The U.S. District Court for the Western District of Pennsylvania, applying Pennsylvania law, has held that a professional liability insurance policy’s outside business exclusion precluded coverage for an underlying lawsuit arising out of an insured attorney’s alleged use of privileged information to benefit his own business interests.  Westport Ins. Co. v. Hippo Fleming & Pertile Law Offices, 2018 WL 4705780 (W.D. Pa. Oct 1, 2018).

The insured law firm had a longstanding attorney-client relationship with an individual whom it assisted with various real estate development projects.  Starting in 2008, a dispute arose between the client and the firm over the development of a shopping center.  The client alleged that the firm and an insured attorney used privileged information gleaned from their representation of the client to benefit an attorney’s real estate side businesses.  The client ultimately sued the firm and the attorney, who tendered the suit to their malpractice insurer.  The insurer denied coverage for the suit based on the policy’s outside business exclusion.

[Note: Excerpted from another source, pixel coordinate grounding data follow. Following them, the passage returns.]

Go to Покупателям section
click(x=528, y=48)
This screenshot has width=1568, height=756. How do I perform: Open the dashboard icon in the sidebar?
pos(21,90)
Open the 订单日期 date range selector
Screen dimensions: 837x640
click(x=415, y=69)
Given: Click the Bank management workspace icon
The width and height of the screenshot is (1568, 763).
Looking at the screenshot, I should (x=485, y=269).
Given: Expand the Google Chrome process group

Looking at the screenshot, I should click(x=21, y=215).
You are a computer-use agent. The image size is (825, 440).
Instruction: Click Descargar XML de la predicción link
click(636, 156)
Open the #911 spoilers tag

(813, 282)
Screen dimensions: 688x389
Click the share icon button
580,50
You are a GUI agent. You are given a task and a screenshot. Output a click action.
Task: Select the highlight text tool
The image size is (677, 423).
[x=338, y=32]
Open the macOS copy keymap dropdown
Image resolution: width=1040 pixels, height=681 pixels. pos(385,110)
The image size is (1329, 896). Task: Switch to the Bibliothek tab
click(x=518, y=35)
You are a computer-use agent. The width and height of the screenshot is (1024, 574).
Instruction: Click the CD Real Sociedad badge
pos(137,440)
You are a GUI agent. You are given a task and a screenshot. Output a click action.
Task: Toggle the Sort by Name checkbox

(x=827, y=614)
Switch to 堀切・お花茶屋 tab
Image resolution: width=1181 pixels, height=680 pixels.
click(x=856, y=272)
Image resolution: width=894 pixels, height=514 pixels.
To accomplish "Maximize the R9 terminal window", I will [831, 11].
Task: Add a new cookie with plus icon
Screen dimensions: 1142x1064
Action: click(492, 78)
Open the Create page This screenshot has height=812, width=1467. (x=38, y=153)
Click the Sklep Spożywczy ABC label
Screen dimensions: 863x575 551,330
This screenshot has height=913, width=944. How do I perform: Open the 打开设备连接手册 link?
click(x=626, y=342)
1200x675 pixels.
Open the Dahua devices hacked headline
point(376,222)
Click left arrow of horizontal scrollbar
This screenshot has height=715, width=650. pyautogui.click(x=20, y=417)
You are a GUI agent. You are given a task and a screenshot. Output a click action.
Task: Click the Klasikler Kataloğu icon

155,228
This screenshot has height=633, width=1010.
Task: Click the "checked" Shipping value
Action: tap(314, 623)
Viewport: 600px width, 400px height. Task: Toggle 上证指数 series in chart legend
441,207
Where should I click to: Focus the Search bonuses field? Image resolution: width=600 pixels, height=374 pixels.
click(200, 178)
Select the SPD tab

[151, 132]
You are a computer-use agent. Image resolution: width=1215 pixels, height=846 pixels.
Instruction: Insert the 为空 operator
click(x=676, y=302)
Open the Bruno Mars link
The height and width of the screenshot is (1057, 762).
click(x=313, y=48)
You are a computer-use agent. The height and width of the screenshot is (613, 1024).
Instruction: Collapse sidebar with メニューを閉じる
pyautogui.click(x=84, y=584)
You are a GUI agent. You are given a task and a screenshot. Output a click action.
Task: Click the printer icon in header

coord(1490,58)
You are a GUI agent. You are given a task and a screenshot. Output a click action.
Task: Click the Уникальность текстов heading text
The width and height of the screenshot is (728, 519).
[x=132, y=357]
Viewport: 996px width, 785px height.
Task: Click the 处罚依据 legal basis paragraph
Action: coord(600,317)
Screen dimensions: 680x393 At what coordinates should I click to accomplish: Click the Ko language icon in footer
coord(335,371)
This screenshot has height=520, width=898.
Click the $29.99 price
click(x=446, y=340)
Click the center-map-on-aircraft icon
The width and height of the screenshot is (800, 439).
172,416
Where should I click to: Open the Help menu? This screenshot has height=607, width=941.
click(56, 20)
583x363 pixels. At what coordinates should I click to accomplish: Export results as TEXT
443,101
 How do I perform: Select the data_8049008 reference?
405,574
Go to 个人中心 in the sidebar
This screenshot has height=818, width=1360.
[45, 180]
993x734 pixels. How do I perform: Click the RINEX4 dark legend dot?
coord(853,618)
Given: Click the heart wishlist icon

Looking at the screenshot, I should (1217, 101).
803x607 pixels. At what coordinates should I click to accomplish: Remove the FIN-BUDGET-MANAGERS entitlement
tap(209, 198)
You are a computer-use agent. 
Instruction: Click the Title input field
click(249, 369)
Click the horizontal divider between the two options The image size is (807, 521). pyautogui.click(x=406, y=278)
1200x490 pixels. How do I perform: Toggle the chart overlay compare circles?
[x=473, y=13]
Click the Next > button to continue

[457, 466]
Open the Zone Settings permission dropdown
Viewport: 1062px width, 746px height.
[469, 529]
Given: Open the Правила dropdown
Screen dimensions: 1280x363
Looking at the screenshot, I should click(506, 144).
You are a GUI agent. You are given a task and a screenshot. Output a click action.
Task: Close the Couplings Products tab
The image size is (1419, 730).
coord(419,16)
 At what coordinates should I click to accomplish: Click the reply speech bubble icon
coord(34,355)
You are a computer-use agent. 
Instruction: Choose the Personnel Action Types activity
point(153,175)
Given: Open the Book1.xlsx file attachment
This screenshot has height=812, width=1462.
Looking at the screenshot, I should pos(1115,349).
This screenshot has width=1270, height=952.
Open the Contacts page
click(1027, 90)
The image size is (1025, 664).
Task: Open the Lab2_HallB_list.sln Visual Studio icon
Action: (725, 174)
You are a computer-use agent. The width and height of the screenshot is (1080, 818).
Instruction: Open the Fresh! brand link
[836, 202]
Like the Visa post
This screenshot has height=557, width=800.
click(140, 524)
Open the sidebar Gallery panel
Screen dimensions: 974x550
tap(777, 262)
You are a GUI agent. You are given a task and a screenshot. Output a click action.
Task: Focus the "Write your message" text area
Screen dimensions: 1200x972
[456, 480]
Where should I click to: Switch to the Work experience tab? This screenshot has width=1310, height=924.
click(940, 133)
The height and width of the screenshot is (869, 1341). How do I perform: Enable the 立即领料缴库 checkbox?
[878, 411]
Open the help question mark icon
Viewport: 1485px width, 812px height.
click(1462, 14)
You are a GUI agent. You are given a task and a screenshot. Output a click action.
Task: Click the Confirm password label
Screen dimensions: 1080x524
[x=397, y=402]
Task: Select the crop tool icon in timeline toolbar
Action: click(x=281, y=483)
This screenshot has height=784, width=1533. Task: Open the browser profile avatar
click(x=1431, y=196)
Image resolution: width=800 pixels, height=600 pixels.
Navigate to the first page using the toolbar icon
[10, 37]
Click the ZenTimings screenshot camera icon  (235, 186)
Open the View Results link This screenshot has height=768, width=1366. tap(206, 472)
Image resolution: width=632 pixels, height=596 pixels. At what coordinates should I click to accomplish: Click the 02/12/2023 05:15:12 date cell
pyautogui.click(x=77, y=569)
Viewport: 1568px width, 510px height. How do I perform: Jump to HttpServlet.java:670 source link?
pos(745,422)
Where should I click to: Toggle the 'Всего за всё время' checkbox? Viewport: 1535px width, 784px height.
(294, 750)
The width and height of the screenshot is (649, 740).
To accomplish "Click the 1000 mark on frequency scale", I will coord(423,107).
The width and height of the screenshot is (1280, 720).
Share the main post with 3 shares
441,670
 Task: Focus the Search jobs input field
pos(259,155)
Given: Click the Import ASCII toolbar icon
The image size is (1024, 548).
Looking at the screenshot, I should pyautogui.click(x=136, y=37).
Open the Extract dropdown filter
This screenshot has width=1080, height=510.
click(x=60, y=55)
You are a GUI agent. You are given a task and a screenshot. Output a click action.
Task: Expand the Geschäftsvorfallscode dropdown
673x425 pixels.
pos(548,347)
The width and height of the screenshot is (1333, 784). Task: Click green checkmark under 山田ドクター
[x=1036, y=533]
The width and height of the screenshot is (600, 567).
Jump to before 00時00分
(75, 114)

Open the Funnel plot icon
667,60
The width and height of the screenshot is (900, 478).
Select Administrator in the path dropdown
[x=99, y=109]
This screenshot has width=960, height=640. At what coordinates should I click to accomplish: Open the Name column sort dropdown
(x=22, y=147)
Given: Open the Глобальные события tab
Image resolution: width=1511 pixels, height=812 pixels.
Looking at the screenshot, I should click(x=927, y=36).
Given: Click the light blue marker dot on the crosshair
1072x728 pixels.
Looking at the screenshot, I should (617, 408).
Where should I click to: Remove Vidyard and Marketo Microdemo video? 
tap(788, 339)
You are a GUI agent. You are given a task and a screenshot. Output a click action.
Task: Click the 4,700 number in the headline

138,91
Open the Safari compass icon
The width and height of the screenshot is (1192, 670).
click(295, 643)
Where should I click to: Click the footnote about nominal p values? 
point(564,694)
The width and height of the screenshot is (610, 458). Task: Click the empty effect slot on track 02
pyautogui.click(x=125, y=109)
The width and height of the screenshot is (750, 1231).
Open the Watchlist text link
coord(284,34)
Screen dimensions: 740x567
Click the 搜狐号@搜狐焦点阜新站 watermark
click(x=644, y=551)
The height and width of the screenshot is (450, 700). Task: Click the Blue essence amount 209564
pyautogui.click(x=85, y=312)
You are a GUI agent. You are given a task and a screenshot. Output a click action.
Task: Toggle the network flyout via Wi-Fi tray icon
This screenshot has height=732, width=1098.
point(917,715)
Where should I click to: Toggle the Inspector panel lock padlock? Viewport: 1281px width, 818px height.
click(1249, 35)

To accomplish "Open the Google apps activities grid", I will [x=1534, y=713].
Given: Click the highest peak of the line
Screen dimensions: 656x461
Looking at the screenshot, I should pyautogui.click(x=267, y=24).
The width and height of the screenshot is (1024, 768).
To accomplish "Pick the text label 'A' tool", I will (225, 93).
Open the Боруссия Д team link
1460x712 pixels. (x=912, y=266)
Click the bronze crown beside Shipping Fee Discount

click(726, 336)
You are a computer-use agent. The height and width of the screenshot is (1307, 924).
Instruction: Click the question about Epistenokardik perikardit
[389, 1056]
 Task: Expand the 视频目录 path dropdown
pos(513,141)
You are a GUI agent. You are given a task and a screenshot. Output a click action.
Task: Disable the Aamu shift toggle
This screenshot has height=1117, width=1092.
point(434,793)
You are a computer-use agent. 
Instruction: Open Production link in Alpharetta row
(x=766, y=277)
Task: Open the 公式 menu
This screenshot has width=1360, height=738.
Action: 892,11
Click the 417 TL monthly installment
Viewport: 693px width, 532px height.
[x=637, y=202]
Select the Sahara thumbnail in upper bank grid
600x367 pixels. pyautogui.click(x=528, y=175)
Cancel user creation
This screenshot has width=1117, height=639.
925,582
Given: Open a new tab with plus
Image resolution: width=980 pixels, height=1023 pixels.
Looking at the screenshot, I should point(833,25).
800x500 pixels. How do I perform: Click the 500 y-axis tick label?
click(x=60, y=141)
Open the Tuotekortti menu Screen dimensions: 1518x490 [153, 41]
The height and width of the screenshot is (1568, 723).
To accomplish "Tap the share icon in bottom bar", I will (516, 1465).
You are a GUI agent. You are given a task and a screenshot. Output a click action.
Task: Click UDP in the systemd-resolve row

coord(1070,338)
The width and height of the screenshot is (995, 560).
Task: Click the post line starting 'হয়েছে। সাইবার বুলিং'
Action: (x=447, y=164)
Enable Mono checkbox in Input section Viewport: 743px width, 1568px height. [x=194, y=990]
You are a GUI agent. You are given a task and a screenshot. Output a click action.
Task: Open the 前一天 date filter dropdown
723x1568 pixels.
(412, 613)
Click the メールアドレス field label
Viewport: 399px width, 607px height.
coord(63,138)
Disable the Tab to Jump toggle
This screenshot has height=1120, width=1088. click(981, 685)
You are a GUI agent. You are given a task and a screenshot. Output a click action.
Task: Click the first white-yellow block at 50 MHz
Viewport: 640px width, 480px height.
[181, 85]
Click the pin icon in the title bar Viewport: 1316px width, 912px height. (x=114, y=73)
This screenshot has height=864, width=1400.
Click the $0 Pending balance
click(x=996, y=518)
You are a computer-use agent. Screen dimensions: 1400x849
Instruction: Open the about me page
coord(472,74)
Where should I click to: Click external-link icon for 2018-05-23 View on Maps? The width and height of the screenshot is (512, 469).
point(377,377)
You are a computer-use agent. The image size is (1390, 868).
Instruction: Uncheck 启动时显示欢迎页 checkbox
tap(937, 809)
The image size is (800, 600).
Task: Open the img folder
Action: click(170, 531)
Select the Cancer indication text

In the ensuing coverage action, the court found that, although broad, the outside business exclusion is susceptible to only one interpretation: that the policy does not cover any claim “based upon, attributable to, or directly or indirectly resulting from” an insured’s involvement “as an officer, director, partner, manager, or employee” of any entity other than the insured law firm.  The court determined that the insured attorney acted as officer, director, partner, and manager of the outside entities at issue.  With that in mind, and because all the allegations in the underlying litigation stemmed from the outside business activities of the insured attorney, the court found that the exclusion barred coverage for the underlying litigation in its entirety.  In doing so, the court dismissed the firm’s argument that two counts alleging legal malpractice and breach of contract triggered coverage under the policy, explaining that while those counts involved an attorney-client relationship, they also explicitly involved the insured attorney’s outside business activities.

The court also found that genuine disputes of material fact remained over the insurer’s claims for rescission and voidance of the policy because of the firm’s failure to disclose the attorney’s personal business entities on the policy’s application.  The court noted the existence of a genuine dispute of fact concerning whether the firm knowingly and intentionally misled the insurer by failing to disclose those entities.